Making the common special is the art of being human.  Privacy is one of its expressions.  A great deal of money, time, material and space goes into affording billions of people the opportunity to be rid of their body’s waste substances without anyone else seeing the act, even though everyone knows and does exactly the same.  That this enormous amount of effort and expenditure lessens the likelihood of disease is valid, but the Romans used to sit alongside, doing their business, chatting away happily as if in a sauna.  Nowadays, however, the privacy of a toilet space helps establish and safeguard one’s special identity.

When it comes to what goes into our bodies, not out of, there is an interesting difference.  Though nothing in this world is shared more than food, all of us having a body that needs food, underlying this commonality is an individual’s choice over how and what it is fed.  Were eating merely a function of the body, like breathing, the principle of eat when your body tells you it is hungry would be mechanically and universally practised; eating disorders would not exist. Our bodies would be managed like machines: they need fuel to maintain their working order; they show this need via hunger pangs; when such are felt, feed the body.
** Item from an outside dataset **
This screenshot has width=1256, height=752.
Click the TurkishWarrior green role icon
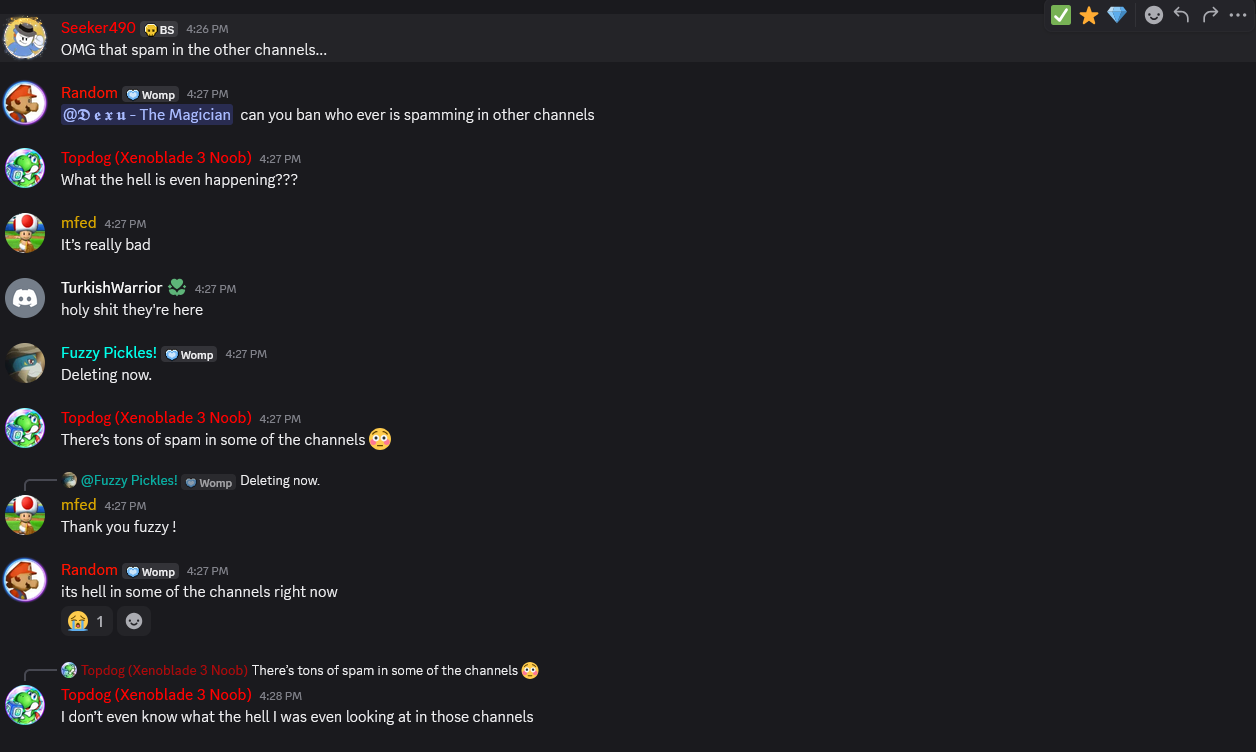coord(177,288)
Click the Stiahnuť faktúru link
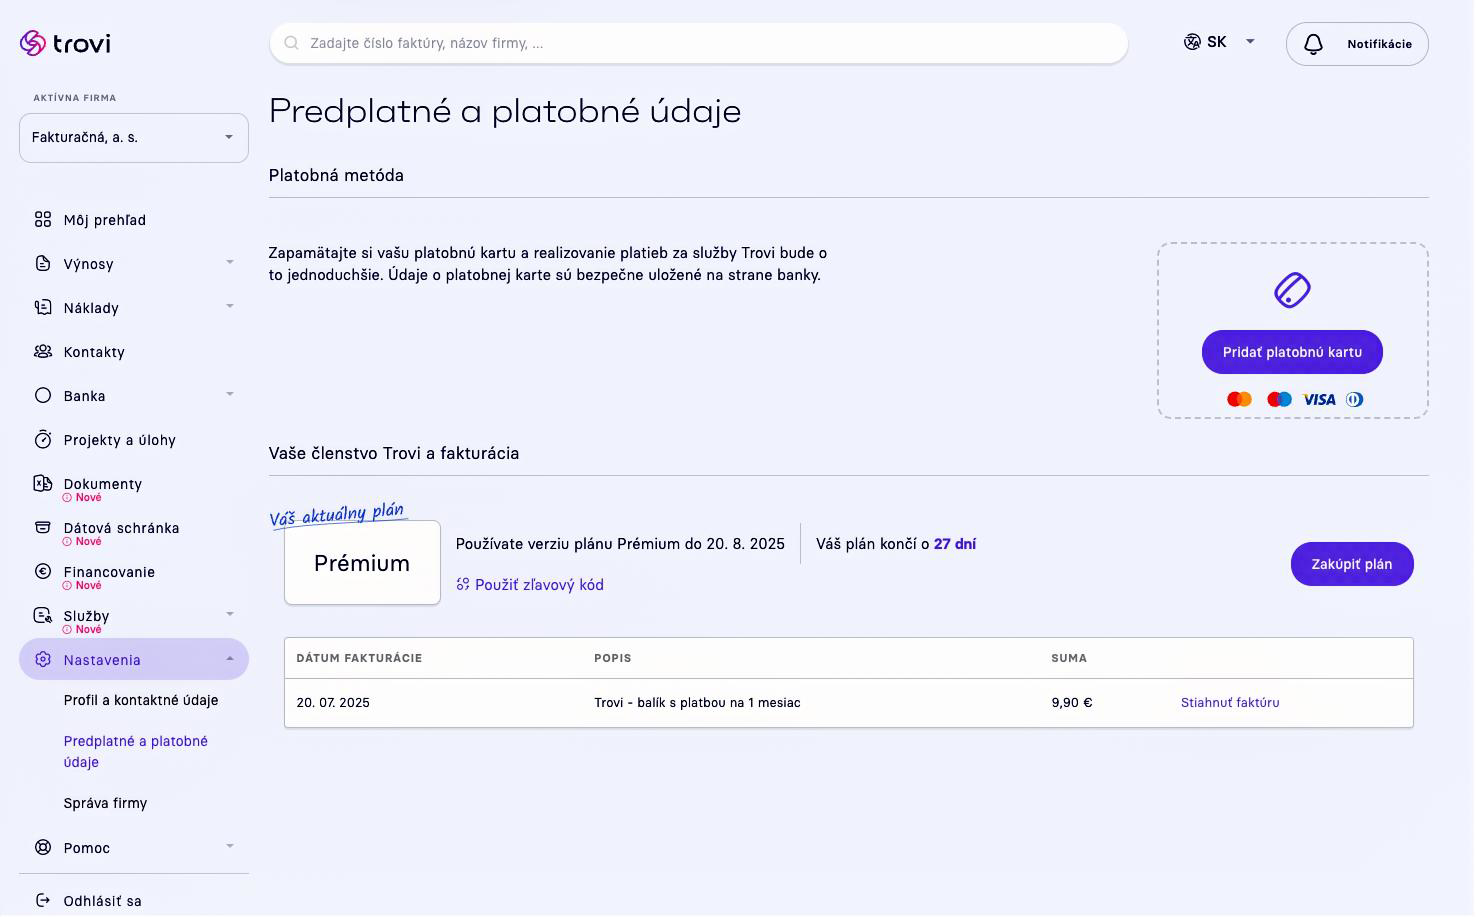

But our bodies have sensory capacities which are linked to a mind which exercises choice, and though eating is common to all humankind, every individual develops a relationship to food which is different from another’s.  Were you to speak to the chef who has pioneered brinjal biltong or pineapple carpaccio, a tale of experiment, discovery and excitement might unfold; but speak to a more ascetically-minded person and food is a fuel to be added to the body in the right amounts at the right times so as to maintain it properly.  Some people become conflicted and guilt-ridden about the food they eat: do I respond to what my body needs or what it wants?  This can lead to extreme and dysfunctional conditions such as anorexia and bulimia, where something seemingly simple, eating, becomes agonisingly complex.

Whereas light, air and heat are living conditions mostly beyond our control, coming in the package the universe has provided in this part of its reach, food has to be brought to the table through individual effort, part of the curse God laid on Adam for his disobedience: ”… in the sweat of thy face shalt thou eat bread…“.  People fight and kill over it because, without it, one dies; they also rejoice with it because it pleases and satisfies.  The more we have of it, the less we value it; the less we have of it, the more we value it.

Though our relationship with food might seem paradoxical, it differs from the three other paradoxes, none of which comes with the element of choice.  Because we are part of its creation and consumption, we choose its provision or lack of it.  It is what hinges us to this world: the condition of that hinge is within our control.